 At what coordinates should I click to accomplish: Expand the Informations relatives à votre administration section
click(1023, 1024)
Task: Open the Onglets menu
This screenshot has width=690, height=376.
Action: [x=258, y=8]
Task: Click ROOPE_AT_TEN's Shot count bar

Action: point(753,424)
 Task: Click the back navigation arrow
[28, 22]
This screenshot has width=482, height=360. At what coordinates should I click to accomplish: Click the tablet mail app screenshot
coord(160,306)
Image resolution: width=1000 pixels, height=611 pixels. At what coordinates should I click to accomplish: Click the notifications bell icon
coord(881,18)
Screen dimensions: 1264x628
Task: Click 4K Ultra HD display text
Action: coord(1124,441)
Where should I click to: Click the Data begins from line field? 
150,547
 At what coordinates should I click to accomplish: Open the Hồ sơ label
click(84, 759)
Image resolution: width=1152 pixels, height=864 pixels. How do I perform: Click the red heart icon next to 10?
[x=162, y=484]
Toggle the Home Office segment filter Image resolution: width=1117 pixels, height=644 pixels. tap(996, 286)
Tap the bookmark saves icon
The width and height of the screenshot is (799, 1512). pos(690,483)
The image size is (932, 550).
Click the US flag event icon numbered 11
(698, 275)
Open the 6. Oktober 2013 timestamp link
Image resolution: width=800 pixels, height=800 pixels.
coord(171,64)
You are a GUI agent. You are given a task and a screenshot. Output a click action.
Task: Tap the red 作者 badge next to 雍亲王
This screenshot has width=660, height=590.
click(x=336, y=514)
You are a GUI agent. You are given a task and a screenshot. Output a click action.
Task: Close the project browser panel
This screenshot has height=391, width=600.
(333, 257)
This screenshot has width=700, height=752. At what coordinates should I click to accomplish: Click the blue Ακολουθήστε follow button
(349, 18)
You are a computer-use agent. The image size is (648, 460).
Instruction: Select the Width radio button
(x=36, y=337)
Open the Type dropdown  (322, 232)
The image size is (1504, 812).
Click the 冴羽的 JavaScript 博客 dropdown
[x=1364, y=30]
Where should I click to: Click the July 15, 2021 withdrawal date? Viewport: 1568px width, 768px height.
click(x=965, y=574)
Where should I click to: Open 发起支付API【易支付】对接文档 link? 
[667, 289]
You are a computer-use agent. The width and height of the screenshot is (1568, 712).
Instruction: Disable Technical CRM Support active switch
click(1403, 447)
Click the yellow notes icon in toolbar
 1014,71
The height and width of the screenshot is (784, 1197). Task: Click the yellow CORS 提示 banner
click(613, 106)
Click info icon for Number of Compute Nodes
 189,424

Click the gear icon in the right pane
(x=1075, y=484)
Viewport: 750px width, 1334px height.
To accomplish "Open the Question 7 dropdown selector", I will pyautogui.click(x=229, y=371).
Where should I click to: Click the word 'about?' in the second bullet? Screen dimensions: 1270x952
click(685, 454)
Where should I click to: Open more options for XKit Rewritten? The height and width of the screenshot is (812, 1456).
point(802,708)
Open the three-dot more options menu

════════

• _Work to complete_
What is wanted is every line from the first line of the entries through the line that contains "The image size is (1504, 812).", given again exactly.

• _Result below_
 At what coordinates should I click to accomplish: Expand the Informations relatives à votre administration section
click(1023, 1024)
Task: Open the Onglets menu
This screenshot has width=690, height=376.
Action: [x=258, y=8]
Task: Click ROOPE_AT_TEN's Shot count bar

Action: point(753,424)
 Task: Click the back navigation arrow
[28, 22]
This screenshot has width=482, height=360. At what coordinates should I click to accomplish: Click the tablet mail app screenshot
coord(160,306)
Image resolution: width=1000 pixels, height=611 pixels. At what coordinates should I click to accomplish: Click the notifications bell icon
coord(881,18)
Screen dimensions: 1264x628
Task: Click 4K Ultra HD display text
Action: coord(1124,441)
Where should I click to: Click the Data begins from line field? 
150,547
 At what coordinates should I click to accomplish: Open the Hồ sơ label
click(84, 759)
Image resolution: width=1152 pixels, height=864 pixels. How do I perform: Click the red heart icon next to 10?
[x=162, y=484]
Toggle the Home Office segment filter Image resolution: width=1117 pixels, height=644 pixels. tap(996, 286)
Tap the bookmark saves icon
The width and height of the screenshot is (799, 1512). pos(690,483)
The image size is (932, 550).
Click the US flag event icon numbered 11
(698, 275)
Open the 6. Oktober 2013 timestamp link
Image resolution: width=800 pixels, height=800 pixels.
coord(171,64)
You are a GUI agent. You are given a task and a screenshot. Output a click action.
Task: Tap the red 作者 badge next to 雍亲王
This screenshot has width=660, height=590.
click(x=336, y=514)
You are a GUI agent. You are given a task and a screenshot. Output a click action.
Task: Close the project browser panel
This screenshot has height=391, width=600.
(333, 257)
This screenshot has width=700, height=752. At what coordinates should I click to accomplish: Click the blue Ακολουθήστε follow button
(349, 18)
You are a computer-use agent. The image size is (648, 460).
Instruction: Select the Width radio button
(x=36, y=337)
Open the Type dropdown  (322, 232)
The image size is (1504, 812).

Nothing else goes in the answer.